Material for this exercise section start
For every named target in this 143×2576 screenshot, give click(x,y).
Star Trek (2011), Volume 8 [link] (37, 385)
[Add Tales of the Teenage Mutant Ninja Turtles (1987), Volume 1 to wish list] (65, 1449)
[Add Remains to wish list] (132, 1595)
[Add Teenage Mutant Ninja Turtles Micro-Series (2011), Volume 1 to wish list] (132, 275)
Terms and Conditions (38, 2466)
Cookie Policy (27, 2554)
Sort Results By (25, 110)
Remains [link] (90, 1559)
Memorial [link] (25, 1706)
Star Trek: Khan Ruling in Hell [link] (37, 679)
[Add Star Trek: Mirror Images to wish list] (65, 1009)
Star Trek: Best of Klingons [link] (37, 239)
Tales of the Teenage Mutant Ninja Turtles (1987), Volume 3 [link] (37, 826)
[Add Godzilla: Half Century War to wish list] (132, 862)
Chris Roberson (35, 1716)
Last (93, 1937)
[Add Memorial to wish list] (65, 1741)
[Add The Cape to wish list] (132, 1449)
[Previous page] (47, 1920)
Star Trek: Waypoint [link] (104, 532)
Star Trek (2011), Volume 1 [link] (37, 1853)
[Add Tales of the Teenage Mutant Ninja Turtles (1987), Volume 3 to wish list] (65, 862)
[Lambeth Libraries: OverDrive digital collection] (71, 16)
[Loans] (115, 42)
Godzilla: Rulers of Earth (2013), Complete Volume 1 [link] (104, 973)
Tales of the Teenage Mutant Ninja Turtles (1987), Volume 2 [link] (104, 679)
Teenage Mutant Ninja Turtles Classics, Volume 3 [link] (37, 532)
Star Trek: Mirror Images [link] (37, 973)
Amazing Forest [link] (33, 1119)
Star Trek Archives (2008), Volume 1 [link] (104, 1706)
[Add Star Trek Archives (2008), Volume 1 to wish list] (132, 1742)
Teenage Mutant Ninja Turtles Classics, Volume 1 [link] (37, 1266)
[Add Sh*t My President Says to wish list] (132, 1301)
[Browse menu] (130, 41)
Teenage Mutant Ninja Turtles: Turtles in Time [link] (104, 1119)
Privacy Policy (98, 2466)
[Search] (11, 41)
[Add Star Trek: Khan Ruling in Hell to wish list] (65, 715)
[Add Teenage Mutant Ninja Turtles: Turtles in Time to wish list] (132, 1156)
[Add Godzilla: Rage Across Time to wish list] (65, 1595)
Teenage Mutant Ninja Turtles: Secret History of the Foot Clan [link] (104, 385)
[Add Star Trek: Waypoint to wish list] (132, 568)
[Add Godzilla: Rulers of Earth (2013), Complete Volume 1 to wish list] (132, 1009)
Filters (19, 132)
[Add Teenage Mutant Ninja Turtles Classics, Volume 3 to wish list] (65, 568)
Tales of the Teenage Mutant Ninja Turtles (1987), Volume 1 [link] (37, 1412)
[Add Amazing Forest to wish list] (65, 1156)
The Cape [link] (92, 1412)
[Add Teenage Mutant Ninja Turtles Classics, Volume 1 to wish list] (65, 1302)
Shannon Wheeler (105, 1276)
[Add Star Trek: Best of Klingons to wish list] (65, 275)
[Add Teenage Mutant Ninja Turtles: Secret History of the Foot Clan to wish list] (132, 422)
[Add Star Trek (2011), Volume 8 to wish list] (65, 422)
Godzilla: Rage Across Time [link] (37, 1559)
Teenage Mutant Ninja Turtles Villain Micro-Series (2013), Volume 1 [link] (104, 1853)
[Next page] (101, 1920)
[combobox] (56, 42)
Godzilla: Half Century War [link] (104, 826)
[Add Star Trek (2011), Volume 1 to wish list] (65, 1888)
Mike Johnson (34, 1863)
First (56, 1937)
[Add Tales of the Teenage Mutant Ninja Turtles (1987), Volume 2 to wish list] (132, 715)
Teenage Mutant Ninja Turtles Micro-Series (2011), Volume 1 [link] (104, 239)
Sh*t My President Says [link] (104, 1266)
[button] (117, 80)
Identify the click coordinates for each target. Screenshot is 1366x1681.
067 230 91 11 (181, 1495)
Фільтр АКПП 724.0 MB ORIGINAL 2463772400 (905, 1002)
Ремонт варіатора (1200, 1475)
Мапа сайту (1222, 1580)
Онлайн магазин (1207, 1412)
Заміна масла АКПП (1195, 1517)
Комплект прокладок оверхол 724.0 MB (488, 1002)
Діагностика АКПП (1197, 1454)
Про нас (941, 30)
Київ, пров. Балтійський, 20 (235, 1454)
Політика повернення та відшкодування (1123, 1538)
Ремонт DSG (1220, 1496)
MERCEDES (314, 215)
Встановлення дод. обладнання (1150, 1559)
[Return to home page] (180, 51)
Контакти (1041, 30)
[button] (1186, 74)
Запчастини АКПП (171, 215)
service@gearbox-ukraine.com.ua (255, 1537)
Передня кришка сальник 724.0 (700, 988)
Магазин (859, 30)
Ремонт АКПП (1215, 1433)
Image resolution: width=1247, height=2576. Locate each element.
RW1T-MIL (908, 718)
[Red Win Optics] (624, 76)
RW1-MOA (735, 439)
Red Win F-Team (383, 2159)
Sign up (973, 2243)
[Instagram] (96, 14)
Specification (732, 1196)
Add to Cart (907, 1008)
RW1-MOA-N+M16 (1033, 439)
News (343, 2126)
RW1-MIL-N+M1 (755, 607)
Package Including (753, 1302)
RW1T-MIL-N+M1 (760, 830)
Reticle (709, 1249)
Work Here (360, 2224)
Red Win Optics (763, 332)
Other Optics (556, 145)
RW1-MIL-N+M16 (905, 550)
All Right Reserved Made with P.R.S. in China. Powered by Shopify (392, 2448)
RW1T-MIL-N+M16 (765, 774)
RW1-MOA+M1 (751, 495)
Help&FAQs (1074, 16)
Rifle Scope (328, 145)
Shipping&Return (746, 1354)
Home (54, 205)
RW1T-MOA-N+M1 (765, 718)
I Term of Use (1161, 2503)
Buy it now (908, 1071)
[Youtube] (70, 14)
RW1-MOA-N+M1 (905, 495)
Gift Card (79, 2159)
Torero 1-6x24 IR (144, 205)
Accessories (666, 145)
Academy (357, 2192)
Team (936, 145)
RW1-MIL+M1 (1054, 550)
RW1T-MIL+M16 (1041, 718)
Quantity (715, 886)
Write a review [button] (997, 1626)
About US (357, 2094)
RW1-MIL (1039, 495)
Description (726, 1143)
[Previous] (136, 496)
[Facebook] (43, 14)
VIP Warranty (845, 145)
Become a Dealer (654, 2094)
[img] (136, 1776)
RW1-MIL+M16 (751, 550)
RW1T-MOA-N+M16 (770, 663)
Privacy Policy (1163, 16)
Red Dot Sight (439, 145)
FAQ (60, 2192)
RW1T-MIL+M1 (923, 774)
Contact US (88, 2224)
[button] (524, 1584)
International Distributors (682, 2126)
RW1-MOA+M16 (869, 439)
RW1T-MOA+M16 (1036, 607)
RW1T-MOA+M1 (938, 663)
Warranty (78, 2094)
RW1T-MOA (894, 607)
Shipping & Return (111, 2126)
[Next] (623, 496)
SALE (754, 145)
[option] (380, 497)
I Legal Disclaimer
Material for this exercise section end
Exercise directions: Extract every line of the records above that contains the word "Waypoint".

The answer:
Star Trek: Waypoint [link] (104, 532)
[Add Star Trek: Waypoint to wish list] (132, 568)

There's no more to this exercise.